- [Data extracts]
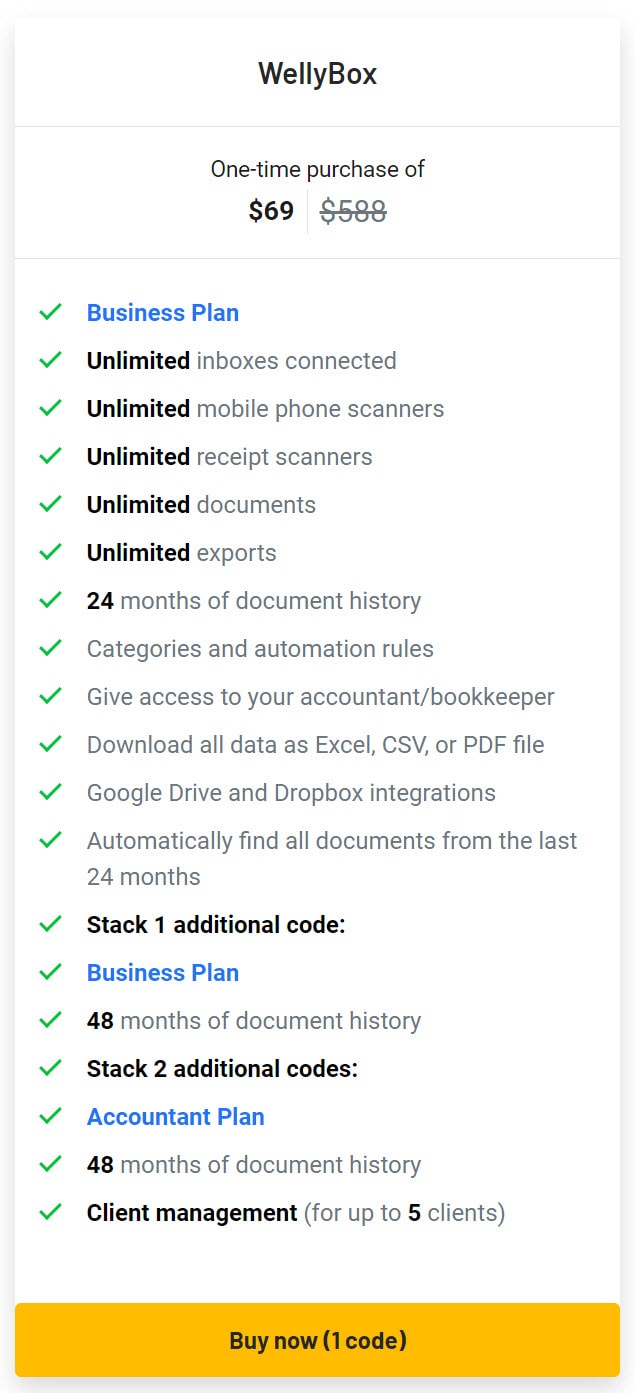This screenshot has width=635, height=1393.
Task: Click the Buy now (1 code) button
Action: point(317,1340)
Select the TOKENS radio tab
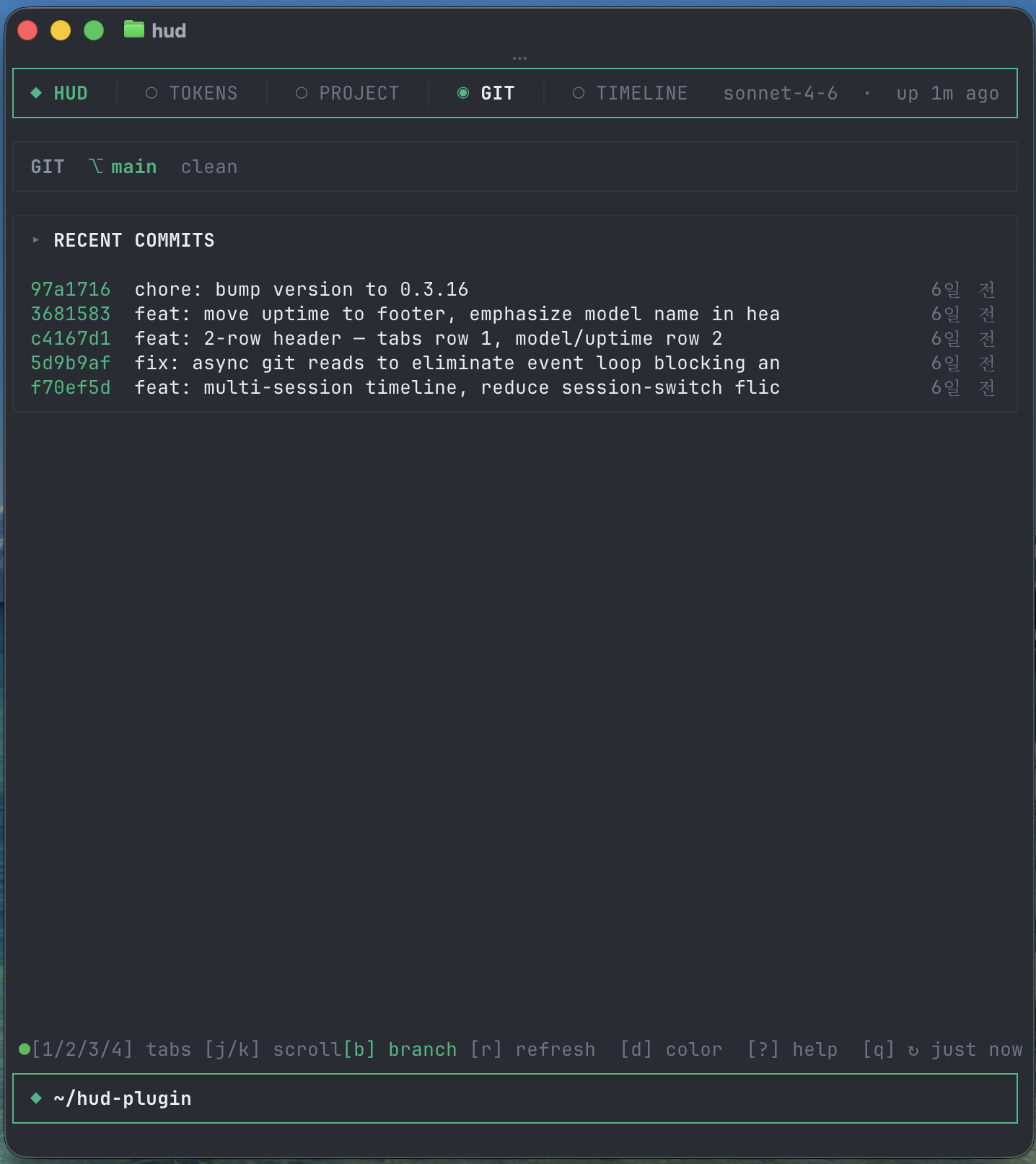1036x1164 pixels. (x=192, y=93)
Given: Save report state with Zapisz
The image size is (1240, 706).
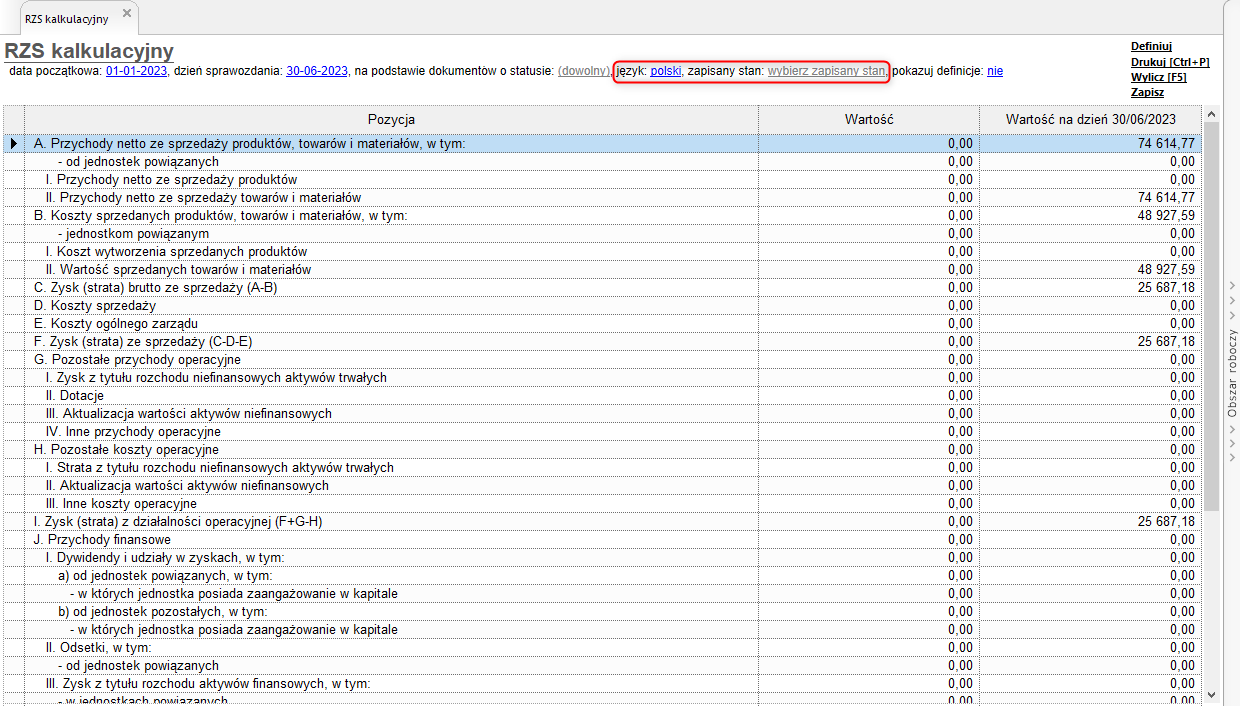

- [Task item] Each line from the one that holds "Select the TOKENS radio tab" through the end of the material should be repeated exactly, and nothing more. Leave out any picture.

- [Exercise answer]
Select the TOKENS radio tab
1036x1164 pixels. (x=192, y=93)
Given: Save report state with Zapisz
The image size is (1240, 706).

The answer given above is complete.